PESCARA – Il gruppo del Pd al Comune di Pescara chiede chiarezza sulla vicenda del dragaggio del porto.

“Per lunghissimi mesi – ha detto Enzo Del Vecchio, consigliere comunale – Sospiri e altri hanno assicurato l’avvio dei lavori di dragaggio del porto di Pescara che puntualmente si sono rivelati falsi. Con l’ultimo comunicato avevano affermato che il dragaggio sarebbe partito il 9 dicembre precisando che i lavori sarebbero stati non più di 500mila euro per diecimila metri cubi da scavare ma addirittura di due milioni e 900 mila euro che avrebbero consentito di rimuovere 23mila metri cubi di materiale”.

“Se con 500mila euro – ha fatto notare Del Vecchio – si potevano rimuovere diecimila metri cubi di materiale con quasi tre milioni si sarebbero dovuti rimuovere ben 58mila metri cubi e non 23mila. Ed invece oggi apprendiamo che i lavori hanno subito uno stop da parte del ministero. Sospiri sostiene che la Regione avrebbe ricevuto una richiesta di modifica progettuale da parte del Ministero e poichè sono stati stanziati due milioni in più i lavori partiranno con qualche giorno di ritardo”. Per Del Vecchio ‘ ancora una volta Sospiri non racconta la verità.”
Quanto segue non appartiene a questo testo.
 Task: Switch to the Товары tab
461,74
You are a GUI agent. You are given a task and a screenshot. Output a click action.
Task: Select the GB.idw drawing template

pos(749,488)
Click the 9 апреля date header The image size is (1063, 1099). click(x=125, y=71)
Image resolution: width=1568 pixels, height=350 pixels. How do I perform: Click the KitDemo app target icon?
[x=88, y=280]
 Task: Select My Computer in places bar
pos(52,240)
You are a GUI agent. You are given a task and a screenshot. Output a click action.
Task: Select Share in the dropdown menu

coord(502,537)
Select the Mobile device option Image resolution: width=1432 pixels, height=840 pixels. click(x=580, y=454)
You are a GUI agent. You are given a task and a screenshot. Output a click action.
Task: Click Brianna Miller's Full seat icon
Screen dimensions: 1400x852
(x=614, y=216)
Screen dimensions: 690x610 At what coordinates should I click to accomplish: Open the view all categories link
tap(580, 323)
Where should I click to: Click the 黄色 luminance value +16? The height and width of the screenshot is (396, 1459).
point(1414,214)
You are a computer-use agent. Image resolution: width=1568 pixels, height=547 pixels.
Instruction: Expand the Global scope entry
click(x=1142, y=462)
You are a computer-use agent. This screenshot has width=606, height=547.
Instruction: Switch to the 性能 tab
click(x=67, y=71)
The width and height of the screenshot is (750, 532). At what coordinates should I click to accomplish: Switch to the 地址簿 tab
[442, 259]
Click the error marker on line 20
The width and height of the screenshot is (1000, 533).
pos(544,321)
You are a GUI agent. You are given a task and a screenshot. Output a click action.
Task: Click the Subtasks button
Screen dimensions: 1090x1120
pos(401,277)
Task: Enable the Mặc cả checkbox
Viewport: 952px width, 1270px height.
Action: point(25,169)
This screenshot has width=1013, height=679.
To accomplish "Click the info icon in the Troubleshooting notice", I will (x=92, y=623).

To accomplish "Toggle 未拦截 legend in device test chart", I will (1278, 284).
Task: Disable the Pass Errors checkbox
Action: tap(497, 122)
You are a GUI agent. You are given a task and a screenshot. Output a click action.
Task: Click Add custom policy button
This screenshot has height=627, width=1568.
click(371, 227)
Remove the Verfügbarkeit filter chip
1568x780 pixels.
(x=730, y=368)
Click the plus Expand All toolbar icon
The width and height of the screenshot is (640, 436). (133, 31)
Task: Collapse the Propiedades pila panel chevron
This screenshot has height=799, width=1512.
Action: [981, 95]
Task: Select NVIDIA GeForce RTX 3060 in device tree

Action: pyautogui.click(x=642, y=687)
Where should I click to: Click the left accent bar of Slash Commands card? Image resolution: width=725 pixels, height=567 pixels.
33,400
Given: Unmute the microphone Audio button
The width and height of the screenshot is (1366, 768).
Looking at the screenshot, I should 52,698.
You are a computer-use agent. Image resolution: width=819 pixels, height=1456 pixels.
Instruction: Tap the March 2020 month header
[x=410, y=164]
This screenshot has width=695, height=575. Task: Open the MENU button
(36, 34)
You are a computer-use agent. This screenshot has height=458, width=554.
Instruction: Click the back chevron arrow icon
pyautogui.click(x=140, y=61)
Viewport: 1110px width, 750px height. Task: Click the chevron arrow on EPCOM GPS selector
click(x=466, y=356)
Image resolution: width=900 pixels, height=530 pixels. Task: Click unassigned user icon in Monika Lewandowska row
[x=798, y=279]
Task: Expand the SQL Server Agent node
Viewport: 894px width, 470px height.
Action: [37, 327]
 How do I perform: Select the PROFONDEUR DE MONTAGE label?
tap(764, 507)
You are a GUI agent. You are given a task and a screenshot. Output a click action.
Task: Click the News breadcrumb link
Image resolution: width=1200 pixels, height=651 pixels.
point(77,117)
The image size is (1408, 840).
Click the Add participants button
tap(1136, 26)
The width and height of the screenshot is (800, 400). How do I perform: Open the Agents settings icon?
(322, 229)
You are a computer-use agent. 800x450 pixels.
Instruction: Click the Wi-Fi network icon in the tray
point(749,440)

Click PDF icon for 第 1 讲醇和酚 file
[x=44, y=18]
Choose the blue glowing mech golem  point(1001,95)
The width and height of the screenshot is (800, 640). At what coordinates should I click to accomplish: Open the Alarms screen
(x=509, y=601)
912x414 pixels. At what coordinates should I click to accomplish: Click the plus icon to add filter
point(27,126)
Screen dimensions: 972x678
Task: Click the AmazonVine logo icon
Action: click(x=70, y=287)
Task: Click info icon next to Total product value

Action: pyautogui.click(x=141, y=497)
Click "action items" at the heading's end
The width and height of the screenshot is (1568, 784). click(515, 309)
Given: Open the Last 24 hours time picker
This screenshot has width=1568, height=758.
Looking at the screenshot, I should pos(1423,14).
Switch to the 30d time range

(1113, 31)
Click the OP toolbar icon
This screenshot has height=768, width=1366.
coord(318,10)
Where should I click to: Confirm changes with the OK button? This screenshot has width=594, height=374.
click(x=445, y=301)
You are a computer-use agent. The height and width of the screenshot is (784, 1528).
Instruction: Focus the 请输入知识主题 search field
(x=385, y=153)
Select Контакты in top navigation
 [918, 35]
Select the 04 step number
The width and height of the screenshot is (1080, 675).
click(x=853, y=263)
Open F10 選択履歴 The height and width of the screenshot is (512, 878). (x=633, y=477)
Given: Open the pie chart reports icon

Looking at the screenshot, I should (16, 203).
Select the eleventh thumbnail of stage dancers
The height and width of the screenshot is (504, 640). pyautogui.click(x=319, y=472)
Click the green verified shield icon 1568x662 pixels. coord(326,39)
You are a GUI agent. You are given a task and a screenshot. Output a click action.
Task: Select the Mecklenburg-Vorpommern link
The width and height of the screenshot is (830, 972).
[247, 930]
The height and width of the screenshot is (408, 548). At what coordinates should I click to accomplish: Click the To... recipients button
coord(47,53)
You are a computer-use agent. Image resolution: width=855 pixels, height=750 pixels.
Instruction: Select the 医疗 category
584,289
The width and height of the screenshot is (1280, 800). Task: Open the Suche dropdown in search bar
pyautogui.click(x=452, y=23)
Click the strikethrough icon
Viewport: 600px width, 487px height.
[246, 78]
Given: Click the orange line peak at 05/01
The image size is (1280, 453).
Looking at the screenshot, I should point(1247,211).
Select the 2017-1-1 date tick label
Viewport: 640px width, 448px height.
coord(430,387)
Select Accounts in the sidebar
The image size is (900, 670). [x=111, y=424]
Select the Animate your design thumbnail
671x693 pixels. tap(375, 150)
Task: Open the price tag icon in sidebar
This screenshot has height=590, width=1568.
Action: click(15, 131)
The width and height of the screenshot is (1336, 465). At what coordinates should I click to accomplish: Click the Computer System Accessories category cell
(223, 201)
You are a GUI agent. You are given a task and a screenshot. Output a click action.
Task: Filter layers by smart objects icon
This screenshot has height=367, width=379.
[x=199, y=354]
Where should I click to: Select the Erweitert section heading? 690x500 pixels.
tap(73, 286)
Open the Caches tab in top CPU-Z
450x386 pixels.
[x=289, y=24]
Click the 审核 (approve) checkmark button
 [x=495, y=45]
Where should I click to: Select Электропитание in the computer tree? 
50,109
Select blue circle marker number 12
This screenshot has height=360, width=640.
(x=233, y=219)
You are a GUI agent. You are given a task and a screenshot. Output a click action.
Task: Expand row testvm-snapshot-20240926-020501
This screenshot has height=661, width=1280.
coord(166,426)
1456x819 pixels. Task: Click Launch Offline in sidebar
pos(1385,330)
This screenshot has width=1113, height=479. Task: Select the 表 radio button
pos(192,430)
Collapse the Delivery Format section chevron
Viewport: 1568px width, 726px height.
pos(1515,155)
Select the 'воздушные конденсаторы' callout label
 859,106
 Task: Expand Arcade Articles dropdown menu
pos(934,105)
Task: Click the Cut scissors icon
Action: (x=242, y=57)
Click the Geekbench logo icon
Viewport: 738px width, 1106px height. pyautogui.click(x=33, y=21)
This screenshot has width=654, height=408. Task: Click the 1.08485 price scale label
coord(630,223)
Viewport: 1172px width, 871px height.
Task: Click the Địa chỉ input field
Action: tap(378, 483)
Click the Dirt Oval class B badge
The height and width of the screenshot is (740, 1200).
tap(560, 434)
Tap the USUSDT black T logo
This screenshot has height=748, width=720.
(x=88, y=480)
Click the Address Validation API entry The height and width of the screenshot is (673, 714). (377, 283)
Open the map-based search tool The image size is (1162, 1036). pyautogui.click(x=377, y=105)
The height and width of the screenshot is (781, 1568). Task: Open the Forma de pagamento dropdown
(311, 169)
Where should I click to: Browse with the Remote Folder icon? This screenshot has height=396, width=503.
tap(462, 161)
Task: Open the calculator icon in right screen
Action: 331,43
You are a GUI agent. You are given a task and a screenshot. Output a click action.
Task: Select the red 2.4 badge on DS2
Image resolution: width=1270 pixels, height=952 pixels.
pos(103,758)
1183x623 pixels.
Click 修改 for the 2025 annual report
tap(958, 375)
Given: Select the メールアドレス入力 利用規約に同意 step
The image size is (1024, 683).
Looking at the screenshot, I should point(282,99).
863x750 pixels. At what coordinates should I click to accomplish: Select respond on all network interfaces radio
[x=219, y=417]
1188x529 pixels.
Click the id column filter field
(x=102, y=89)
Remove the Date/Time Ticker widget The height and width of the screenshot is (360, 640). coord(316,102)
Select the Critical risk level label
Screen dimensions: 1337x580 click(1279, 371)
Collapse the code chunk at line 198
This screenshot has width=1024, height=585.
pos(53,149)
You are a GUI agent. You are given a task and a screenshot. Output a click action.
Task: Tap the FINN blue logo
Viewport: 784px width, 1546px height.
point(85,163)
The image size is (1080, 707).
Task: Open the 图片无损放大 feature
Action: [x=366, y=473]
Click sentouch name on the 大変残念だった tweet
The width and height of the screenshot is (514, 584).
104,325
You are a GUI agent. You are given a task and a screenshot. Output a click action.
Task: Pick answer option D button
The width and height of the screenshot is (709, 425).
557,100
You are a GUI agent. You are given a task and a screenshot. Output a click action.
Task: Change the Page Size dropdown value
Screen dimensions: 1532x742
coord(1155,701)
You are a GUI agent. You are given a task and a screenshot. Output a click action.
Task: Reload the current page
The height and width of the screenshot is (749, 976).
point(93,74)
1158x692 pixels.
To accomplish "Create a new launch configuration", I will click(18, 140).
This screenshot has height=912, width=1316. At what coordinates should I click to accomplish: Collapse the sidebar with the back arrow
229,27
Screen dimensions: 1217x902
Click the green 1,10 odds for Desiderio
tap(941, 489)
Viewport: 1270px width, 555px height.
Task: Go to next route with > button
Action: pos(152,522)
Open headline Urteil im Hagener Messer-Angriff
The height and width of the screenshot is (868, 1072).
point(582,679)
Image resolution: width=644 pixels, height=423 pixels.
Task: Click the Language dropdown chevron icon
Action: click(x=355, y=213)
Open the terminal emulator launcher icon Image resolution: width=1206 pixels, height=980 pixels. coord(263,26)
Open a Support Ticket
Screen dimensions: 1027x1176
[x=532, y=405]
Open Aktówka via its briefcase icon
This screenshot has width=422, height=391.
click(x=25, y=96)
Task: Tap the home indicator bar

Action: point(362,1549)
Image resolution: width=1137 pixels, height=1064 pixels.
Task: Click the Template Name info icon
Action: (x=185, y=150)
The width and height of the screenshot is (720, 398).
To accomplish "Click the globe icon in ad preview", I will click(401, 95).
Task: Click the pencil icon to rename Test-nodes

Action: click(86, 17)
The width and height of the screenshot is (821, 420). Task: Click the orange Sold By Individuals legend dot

“La giunta regionale – ha detto – due giorni fa ha approvato il nuovo progetto di dragaggio presentato dal Ministero delle infrastrutture che prevede non l’estensione dei lavori per i nuovi due milioni annunciati da Sospiri ma una rimodulazione del progetto iniziale di 500mila euro che consentono di dragare solo due mila metri cubi di sabbia”.

“Ogni metro cubo di sabbia – ha sottolineato il consigliere del Pd – vale oggi 250 euro. Il porto di Pescara – ha aggiunto – è diventato una sorta di eldorado dove non si estrae più sabbia ma oro”.

Il Pd chiede dunque al sindaco di Pescara Luigi Albore Mascia di fare chiarezza su ‘questa nebulosa vicenda che – ha concluso Del Vecchio- ha una sola verita’: il disastro economico della categoria dei pescatori e delle imprese economiche che operano al porto di Pescara’.